> _What the task asks_:
Every entry must be transcribed exactly as written.

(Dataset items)
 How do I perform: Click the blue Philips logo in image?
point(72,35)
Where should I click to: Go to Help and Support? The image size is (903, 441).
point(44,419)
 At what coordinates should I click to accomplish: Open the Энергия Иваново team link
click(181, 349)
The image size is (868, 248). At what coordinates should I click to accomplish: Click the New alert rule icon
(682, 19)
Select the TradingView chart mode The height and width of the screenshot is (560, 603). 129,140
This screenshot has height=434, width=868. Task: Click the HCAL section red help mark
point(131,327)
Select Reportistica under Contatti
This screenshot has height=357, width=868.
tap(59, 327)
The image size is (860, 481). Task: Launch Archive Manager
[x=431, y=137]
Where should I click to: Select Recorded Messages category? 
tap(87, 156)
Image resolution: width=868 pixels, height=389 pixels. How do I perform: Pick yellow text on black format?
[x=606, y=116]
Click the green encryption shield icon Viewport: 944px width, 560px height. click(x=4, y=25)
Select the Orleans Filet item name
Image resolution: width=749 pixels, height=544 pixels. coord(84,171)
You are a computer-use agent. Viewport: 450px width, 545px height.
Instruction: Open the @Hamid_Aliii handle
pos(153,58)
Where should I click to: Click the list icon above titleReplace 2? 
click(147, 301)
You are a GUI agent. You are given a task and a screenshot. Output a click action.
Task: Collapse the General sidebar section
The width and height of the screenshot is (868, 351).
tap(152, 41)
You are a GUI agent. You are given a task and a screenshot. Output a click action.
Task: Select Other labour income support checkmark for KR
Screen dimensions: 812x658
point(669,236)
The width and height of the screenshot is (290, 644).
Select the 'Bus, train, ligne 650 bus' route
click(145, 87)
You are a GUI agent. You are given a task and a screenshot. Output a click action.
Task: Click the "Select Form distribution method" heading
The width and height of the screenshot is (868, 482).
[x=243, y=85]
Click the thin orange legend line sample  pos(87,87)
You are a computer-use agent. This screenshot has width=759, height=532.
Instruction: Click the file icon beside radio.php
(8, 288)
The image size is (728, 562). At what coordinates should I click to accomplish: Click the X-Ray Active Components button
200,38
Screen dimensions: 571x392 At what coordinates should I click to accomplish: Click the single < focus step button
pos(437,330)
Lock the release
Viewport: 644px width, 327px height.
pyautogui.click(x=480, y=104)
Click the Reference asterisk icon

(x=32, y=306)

> _Task answer_:
 How do I perform: Click the blue Philips logo in image?
point(72,35)
Where should I click to: Go to Help and Support? The image size is (903, 441).
point(44,419)
 At what coordinates should I click to accomplish: Open the Энергия Иваново team link
click(181, 349)
The image size is (868, 248). At what coordinates should I click to accomplish: Click the New alert rule icon
(682, 19)
Select the TradingView chart mode The height and width of the screenshot is (560, 603). 129,140
This screenshot has height=434, width=868. Task: Click the HCAL section red help mark
point(131,327)
Select Reportistica under Contatti
This screenshot has height=357, width=868.
tap(59, 327)
The image size is (860, 481). Task: Launch Archive Manager
[x=431, y=137]
Where should I click to: Select Recorded Messages category? 
tap(87, 156)
Image resolution: width=868 pixels, height=389 pixels. How do I perform: Pick yellow text on black format?
[x=606, y=116]
Click the green encryption shield icon Viewport: 944px width, 560px height. click(x=4, y=25)
Select the Orleans Filet item name
Image resolution: width=749 pixels, height=544 pixels. coord(84,171)
You are a computer-use agent. Viewport: 450px width, 545px height.
Instruction: Open the @Hamid_Aliii handle
pos(153,58)
Where should I click to: Click the list icon above titleReplace 2? 
click(147, 301)
You are a GUI agent. You are given a task and a screenshot. Output a click action.
Task: Collapse the General sidebar section
The width and height of the screenshot is (868, 351).
tap(152, 41)
You are a GUI agent. You are given a task and a screenshot. Output a click action.
Task: Select Other labour income support checkmark for KR
Screen dimensions: 812x658
point(669,236)
The width and height of the screenshot is (290, 644).
Select the 'Bus, train, ligne 650 bus' route
click(145, 87)
You are a GUI agent. You are given a task and a screenshot. Output a click action.
Task: Click the "Select Form distribution method" heading
The width and height of the screenshot is (868, 482).
[x=243, y=85]
Click the thin orange legend line sample  pos(87,87)
You are a computer-use agent. This screenshot has width=759, height=532.
Instruction: Click the file icon beside radio.php
(8, 288)
The image size is (728, 562). At what coordinates should I click to accomplish: Click the X-Ray Active Components button
200,38
Screen dimensions: 571x392 At what coordinates should I click to accomplish: Click the single < focus step button
pos(437,330)
Lock the release
Viewport: 644px width, 327px height.
pyautogui.click(x=480, y=104)
Click the Reference asterisk icon

(x=32, y=306)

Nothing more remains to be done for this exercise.